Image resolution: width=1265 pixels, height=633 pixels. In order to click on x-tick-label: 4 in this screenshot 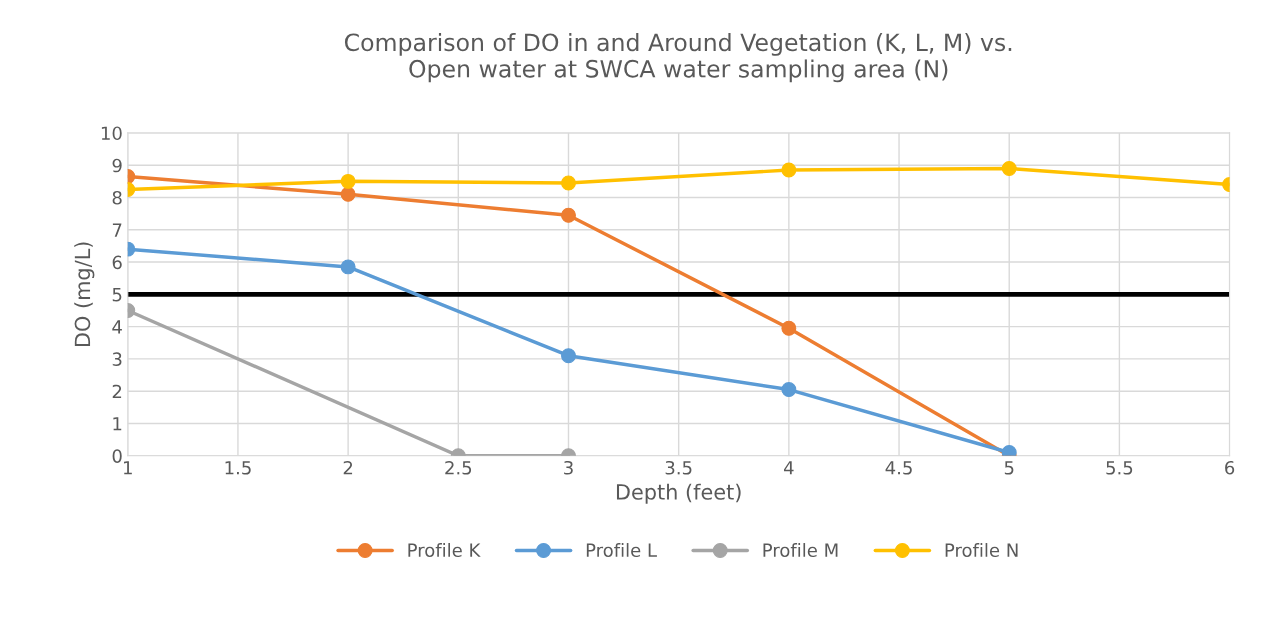, I will do `click(788, 468)`.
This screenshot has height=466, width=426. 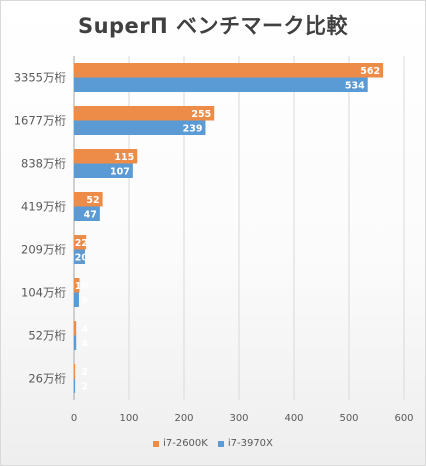 I want to click on x-tick-label: 400, so click(x=294, y=418).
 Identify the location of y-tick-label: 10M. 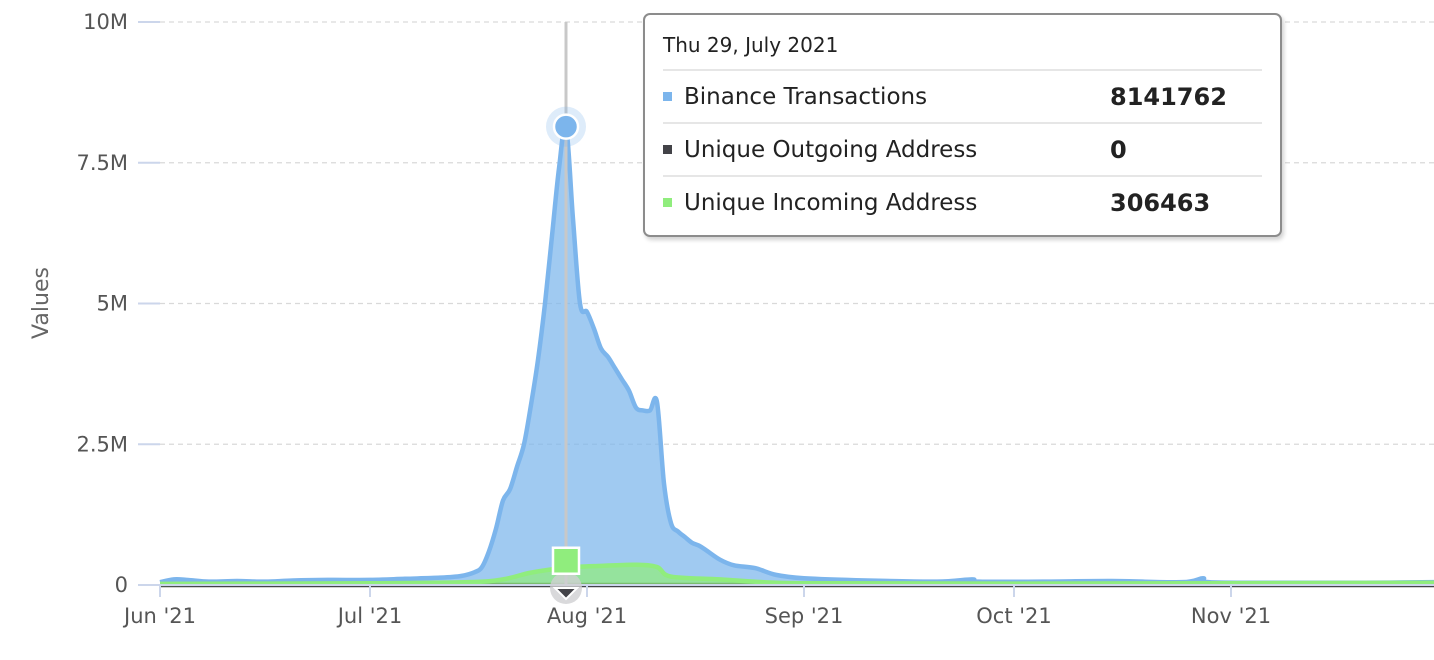
(106, 22).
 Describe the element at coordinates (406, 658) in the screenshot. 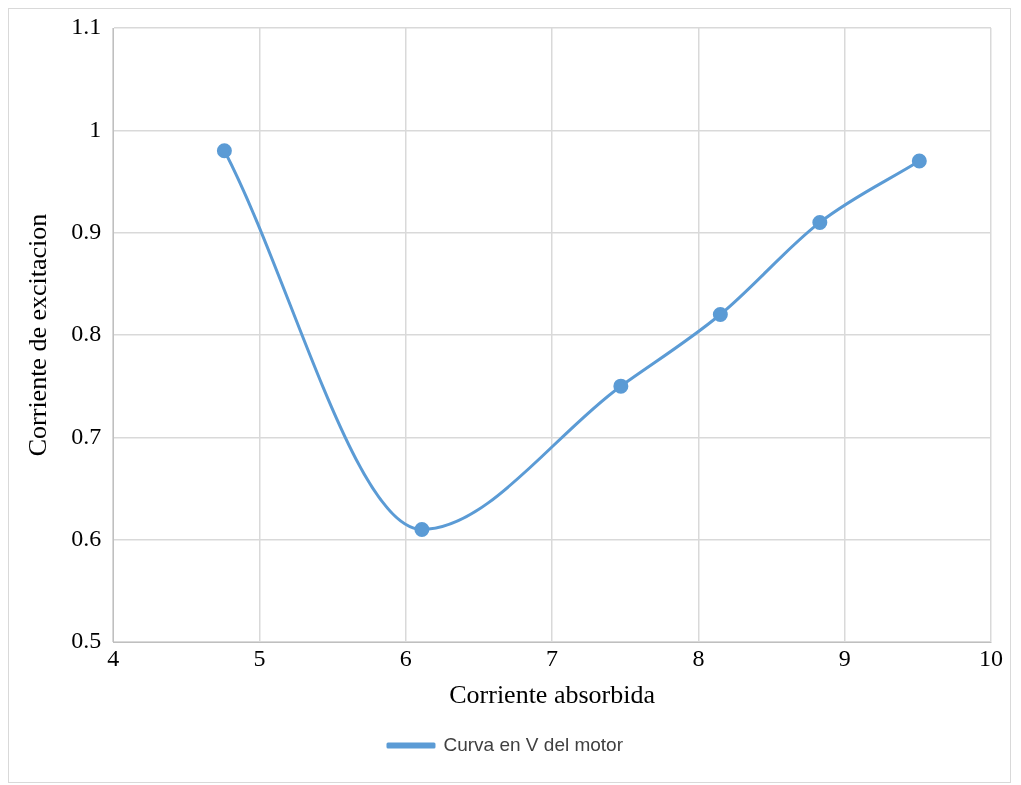

I see `x-tick-label: 6` at that location.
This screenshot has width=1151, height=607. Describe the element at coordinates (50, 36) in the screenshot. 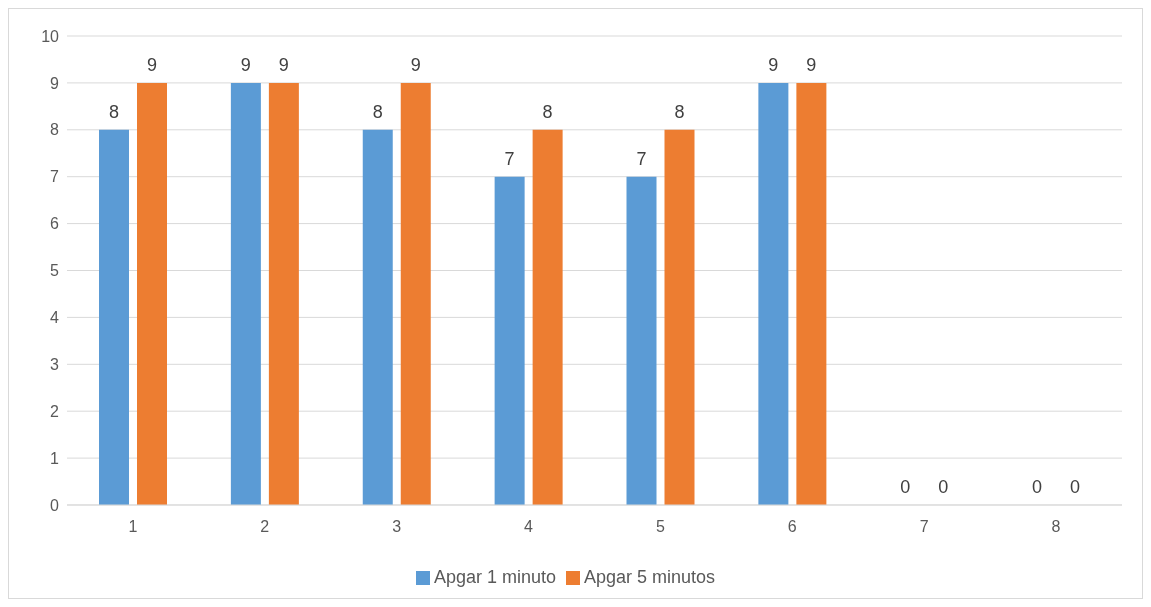

I see `y-tick-label: 10` at that location.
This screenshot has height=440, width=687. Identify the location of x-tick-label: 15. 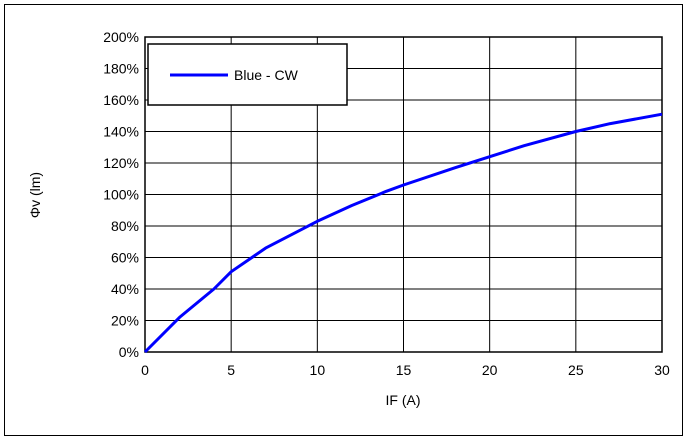
(404, 370).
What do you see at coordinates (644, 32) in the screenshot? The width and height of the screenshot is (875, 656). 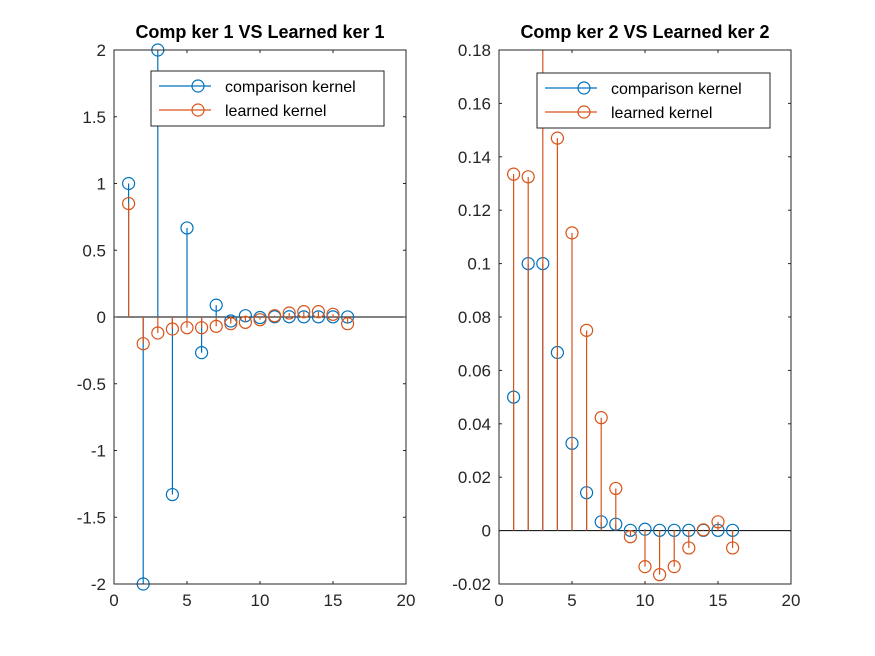 I see `chart-title: Comp ker 2 VS Learned ker 2` at bounding box center [644, 32].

◇ ◇ ◇ ◇ ◇ ◇ ◇

ABOUT THIS EXERCISE -> Print the records verbatim, beginning at the line containing "This screenshot has width=1151, height=607." and continuing through the line containing "(404, 370).", with the pictures omitted.

PROBLEM SOLUTION ->
This screenshot has width=1151, height=607. Describe the element at coordinates (50, 36) in the screenshot. 

I see `y-tick-label: 10` at that location.
This screenshot has height=440, width=687. Identify the location of x-tick-label: 15. 
(404, 370).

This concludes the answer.